А между тем Иван Самойлович ехал, ехал – да и приехал наконец. При самом въезде в Петербург его как будто ошеломил этот треск и гам, это хлопотливое снование взад и вперед, эта беготня, посеменивание, шарканье, топание, крики разносчиков, форейторов, кучеров, приветливые поклоны, горделивые поклоны, заглядыванье под шляпки – все, к чему не привыкли его девственные слуховые органы в мирном и апатически-величавом губернском городе, где находился университет, в котором воспитывался ретивый герой мой.
Но, подумав немного, он не без основания заключил, что если бороться, так уж бороться, что борьба только и возможна там, где есть преграды, движение, и потому даже приветливым оком посмотрел на разнохарактерную толпу, суетившуюся по улицам и представлявшую столь огромное поле его стратегическим наклонностям… Во время путешествия своего Иван Самойлович так настегал свое воображение, что даже позабыл своих фантастических мошенников, сластолюбцев и прелюбодеев…
Одним словом, такого-то года, числа и месяца Петербург мог считать в стенах своих одним Дон-Кихотом больше… а их много, очень много, читатель, и когда-нибудь на досуге я расскажу вам об них довольно курьезною повесть…
Иван Самойлович был надеждою престарелых родителей.

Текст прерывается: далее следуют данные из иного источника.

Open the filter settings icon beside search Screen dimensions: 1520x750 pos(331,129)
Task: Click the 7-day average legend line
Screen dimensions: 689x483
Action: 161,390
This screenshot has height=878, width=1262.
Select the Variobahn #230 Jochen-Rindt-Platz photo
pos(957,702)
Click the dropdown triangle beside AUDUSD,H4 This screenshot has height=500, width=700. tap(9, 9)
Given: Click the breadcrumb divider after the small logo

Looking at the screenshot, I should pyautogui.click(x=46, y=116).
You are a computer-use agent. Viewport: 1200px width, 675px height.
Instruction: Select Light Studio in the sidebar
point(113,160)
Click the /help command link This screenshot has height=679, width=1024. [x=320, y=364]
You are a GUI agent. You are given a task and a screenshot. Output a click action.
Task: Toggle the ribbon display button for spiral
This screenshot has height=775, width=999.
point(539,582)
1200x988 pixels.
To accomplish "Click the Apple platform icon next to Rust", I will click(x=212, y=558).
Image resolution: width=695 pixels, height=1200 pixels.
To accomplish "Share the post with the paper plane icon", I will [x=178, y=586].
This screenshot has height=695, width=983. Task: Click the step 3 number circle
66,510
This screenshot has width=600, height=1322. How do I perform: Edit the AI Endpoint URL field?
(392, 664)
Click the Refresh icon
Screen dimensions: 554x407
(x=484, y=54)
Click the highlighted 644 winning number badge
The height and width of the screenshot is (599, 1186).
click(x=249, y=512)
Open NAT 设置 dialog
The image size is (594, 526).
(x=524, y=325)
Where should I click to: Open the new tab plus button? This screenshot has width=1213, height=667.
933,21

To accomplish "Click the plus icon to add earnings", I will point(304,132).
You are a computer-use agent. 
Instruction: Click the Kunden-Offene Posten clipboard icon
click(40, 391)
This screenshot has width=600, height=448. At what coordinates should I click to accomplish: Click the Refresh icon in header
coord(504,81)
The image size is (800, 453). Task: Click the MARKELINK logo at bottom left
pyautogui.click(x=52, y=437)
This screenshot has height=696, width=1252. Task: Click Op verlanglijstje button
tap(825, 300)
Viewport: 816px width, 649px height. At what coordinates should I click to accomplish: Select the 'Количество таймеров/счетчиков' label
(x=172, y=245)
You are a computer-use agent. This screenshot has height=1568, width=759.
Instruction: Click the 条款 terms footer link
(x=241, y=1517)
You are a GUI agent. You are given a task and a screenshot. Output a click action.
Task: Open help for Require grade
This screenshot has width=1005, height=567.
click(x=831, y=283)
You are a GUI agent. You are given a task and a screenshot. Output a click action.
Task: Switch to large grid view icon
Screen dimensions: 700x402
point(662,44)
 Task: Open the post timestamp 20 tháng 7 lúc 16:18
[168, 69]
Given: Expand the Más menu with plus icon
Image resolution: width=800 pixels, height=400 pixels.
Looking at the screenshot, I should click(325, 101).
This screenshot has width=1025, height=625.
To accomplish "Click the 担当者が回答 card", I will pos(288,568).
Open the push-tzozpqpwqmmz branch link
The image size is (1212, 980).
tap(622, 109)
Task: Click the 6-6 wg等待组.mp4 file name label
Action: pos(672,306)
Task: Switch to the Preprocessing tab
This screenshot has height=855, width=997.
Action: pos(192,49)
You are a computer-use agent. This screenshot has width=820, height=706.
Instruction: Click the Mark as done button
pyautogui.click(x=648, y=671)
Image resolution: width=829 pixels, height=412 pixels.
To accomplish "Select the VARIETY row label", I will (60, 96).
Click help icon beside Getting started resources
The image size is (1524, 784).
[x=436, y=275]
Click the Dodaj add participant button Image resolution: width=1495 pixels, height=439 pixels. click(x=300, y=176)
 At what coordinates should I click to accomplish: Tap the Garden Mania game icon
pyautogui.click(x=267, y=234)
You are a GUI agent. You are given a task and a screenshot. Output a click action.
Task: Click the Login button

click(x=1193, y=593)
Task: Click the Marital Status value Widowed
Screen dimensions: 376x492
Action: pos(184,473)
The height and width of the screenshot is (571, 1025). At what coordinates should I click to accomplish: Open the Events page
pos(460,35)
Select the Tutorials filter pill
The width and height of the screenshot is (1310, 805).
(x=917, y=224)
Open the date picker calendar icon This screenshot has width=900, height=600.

Отец смотрел на него как на будущего неусыпного государственного сановника, провидел в нем кару христопродавцев и торгашей и представлял его себе не иначе, как в образе Фемиды с весами правосудия в руках, и никогда не уклонялась от прямого своего направления бескорыстная и нелицеприятная стрелка этих весов, никогда не сходило с лица будущего сановника выражение строгого правосудия, трезвой честности и примерной добродетели…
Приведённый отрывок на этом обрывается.